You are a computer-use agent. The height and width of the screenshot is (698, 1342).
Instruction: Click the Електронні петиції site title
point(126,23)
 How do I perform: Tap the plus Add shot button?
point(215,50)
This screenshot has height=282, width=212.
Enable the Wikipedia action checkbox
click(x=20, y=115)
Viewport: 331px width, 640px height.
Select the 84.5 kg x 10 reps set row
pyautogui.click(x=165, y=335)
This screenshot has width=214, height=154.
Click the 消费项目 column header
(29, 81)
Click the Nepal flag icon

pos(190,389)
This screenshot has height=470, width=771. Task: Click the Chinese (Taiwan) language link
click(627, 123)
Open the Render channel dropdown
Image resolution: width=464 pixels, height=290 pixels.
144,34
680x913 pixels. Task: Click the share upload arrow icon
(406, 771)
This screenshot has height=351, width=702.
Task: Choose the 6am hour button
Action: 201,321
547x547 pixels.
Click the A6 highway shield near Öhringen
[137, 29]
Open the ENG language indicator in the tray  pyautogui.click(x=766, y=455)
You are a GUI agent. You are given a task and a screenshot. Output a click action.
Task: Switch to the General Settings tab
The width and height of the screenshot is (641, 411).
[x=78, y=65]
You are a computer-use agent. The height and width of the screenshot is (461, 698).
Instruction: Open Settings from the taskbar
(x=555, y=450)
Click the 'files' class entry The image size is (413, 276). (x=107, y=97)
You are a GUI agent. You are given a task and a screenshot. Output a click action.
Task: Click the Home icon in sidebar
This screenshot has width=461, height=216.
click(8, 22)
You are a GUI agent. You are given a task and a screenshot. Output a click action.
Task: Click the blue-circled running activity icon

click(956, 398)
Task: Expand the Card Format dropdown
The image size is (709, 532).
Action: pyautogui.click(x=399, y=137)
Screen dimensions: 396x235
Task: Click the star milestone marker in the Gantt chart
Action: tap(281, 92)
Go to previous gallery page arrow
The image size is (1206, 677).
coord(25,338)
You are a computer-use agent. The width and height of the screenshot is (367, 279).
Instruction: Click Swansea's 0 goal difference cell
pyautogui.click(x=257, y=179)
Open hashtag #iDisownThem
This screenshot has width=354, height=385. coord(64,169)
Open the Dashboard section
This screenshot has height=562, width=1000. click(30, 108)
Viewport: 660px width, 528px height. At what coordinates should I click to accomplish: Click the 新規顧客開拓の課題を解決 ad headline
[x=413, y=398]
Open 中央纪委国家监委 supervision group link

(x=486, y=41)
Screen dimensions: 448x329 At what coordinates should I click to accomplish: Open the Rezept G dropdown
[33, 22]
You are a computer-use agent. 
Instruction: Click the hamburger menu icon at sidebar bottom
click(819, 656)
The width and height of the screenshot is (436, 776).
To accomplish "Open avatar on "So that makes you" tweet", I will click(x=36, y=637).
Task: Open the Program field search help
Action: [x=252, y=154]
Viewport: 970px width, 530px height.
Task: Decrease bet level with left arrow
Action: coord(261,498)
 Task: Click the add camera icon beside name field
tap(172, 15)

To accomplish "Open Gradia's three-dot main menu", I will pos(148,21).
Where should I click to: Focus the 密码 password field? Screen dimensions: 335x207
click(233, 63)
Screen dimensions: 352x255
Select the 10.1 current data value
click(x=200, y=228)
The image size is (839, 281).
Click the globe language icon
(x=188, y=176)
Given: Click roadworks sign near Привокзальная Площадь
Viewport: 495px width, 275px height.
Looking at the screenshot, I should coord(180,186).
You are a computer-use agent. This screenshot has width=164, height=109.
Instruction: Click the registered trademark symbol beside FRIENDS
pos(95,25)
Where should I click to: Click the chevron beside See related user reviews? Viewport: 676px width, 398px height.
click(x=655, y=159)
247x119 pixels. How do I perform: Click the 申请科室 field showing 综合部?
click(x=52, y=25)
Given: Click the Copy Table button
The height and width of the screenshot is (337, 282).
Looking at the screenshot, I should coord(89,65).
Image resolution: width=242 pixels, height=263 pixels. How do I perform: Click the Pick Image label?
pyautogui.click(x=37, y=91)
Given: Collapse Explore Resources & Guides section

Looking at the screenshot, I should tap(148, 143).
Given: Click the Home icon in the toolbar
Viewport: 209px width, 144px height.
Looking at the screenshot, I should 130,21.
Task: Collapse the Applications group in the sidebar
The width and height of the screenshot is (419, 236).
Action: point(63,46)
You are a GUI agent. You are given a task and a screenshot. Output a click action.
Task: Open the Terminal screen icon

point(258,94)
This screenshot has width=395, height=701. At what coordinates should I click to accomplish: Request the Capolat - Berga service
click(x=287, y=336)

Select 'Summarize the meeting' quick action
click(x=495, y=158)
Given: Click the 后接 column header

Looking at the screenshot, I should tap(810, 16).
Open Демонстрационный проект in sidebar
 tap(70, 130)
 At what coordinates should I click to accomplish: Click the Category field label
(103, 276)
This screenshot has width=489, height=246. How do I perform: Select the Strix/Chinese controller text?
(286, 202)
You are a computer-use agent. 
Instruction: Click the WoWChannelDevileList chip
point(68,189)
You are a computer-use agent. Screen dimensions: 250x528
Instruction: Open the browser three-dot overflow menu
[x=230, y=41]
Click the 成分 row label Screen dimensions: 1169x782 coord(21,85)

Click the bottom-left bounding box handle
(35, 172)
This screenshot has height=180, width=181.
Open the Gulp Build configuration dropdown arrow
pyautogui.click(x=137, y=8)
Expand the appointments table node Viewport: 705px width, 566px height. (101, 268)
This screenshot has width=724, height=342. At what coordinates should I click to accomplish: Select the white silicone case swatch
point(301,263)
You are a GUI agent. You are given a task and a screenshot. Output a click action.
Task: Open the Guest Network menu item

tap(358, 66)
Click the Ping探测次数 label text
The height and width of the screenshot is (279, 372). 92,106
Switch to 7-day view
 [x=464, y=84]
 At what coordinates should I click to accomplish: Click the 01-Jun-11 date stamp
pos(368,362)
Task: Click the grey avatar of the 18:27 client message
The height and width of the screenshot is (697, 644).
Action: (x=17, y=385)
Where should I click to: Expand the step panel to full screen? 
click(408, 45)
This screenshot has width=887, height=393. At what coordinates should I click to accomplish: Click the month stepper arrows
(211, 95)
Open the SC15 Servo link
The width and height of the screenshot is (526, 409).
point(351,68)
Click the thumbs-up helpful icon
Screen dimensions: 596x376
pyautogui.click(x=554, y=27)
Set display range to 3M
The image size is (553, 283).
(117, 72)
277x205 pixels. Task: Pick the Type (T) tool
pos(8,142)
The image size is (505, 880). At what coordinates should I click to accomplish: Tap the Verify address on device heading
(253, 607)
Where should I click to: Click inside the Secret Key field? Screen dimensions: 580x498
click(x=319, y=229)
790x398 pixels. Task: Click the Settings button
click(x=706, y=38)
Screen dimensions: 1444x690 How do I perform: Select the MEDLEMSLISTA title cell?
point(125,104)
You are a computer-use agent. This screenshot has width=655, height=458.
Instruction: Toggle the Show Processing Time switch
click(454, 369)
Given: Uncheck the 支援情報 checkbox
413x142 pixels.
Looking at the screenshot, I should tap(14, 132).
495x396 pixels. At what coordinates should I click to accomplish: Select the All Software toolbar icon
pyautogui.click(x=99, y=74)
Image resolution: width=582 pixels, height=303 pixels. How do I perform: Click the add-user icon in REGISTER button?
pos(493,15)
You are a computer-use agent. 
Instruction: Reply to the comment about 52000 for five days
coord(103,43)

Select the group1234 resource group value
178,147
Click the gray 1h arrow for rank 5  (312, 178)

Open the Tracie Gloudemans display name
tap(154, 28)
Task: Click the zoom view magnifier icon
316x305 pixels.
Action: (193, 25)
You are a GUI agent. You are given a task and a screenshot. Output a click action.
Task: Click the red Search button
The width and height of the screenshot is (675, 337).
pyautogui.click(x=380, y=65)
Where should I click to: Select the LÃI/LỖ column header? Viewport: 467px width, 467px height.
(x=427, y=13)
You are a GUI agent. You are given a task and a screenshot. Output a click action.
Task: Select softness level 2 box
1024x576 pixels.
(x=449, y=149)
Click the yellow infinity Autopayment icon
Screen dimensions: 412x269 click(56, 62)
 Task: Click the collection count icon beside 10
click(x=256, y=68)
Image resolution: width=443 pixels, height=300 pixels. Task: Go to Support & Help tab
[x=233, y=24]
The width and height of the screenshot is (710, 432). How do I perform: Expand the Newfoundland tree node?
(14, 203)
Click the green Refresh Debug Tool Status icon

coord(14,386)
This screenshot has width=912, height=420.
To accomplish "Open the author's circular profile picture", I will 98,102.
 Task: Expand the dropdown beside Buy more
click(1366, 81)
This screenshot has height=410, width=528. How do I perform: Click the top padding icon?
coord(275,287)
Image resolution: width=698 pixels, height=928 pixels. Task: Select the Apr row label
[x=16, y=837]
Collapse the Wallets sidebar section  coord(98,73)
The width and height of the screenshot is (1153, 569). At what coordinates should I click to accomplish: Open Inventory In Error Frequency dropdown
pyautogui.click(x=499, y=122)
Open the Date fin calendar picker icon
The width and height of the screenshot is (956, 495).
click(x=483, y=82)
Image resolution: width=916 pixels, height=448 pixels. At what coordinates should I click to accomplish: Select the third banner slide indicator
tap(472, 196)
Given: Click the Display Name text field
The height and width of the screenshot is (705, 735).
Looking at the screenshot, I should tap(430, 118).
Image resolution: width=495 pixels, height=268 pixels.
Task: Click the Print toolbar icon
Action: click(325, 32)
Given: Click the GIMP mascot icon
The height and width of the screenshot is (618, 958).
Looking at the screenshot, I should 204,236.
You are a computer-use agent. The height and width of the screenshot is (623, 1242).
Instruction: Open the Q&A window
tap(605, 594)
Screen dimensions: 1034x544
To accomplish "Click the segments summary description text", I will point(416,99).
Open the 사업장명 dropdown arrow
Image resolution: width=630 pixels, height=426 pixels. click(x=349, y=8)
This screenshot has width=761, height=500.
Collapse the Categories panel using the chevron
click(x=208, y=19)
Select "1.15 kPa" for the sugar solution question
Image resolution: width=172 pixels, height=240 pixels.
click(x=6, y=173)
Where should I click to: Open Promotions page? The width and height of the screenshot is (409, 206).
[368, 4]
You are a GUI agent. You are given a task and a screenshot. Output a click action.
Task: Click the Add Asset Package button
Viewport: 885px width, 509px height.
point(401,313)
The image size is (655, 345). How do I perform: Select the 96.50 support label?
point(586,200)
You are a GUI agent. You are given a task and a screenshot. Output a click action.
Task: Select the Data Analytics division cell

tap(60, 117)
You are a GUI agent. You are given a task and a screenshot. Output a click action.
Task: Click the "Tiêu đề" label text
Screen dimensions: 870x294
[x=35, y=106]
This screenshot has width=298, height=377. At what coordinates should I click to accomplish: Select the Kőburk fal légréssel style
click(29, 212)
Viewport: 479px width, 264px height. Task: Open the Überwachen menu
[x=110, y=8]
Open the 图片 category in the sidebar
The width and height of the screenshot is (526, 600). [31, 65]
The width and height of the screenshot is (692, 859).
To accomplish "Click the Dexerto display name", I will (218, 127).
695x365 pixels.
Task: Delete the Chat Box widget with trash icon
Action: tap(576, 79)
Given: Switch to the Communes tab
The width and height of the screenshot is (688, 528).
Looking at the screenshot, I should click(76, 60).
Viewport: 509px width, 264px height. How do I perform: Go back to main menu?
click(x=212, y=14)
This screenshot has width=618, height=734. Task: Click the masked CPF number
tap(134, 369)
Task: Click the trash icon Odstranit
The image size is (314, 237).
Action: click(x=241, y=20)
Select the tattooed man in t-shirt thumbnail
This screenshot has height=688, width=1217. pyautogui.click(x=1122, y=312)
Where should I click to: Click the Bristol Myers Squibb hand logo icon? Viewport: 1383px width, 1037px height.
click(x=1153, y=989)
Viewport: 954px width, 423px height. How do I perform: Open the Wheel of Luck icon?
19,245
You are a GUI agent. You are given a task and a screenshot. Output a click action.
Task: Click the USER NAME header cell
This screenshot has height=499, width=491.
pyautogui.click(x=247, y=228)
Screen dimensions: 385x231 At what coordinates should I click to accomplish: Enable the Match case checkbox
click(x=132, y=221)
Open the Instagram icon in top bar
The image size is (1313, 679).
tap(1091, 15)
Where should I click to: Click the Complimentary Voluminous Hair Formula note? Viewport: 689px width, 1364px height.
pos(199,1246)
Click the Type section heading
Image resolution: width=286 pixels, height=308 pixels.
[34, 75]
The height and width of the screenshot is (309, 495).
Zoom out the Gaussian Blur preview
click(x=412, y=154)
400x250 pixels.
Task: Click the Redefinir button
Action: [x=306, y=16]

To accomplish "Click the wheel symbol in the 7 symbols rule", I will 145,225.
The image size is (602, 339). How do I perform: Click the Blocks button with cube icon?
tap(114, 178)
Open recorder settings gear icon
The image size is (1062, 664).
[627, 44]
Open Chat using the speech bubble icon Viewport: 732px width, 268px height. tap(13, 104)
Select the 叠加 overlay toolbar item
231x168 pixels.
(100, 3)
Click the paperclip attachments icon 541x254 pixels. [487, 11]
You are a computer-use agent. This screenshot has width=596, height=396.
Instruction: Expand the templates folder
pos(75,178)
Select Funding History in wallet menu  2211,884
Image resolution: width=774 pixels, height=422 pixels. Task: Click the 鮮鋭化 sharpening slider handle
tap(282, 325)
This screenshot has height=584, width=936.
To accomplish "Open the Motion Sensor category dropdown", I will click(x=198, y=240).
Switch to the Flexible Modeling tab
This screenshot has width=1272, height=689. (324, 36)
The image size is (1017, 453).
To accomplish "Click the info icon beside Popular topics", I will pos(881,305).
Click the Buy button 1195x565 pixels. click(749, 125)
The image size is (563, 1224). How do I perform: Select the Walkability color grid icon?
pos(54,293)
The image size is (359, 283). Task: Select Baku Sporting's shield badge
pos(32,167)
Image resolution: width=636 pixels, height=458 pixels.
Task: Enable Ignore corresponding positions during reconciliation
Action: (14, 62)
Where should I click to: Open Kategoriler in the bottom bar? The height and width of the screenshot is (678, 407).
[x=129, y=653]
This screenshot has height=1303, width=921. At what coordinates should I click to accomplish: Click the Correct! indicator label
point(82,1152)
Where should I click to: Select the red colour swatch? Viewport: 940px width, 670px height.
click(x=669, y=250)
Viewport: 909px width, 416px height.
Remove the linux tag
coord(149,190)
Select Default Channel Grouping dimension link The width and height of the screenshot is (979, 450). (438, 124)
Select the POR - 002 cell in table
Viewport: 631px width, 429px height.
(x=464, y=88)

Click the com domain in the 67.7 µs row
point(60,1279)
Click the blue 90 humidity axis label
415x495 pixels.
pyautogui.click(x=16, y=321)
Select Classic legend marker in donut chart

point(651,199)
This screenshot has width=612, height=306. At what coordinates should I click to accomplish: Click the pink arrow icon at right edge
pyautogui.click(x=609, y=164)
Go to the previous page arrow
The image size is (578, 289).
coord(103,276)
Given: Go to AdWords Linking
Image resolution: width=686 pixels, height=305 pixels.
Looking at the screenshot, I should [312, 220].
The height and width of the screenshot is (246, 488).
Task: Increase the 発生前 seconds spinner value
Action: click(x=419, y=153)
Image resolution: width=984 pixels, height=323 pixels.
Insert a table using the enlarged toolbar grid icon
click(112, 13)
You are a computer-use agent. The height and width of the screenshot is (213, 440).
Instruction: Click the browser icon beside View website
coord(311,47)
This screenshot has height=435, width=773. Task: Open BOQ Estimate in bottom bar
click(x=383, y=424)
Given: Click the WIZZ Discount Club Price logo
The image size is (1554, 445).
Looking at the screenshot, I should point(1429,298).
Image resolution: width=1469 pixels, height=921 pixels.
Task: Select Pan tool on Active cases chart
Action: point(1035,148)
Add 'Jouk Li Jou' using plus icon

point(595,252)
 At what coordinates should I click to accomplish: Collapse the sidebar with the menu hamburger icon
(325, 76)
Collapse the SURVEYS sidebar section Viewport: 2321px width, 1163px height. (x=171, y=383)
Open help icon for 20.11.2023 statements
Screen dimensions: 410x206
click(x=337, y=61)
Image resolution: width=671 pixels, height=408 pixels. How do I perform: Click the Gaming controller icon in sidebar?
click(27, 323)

========

#### Exercise aim:
Please tally each line in the material above that contains "Home", and let the number be your entire reply.

#### Solution to the exercise:
2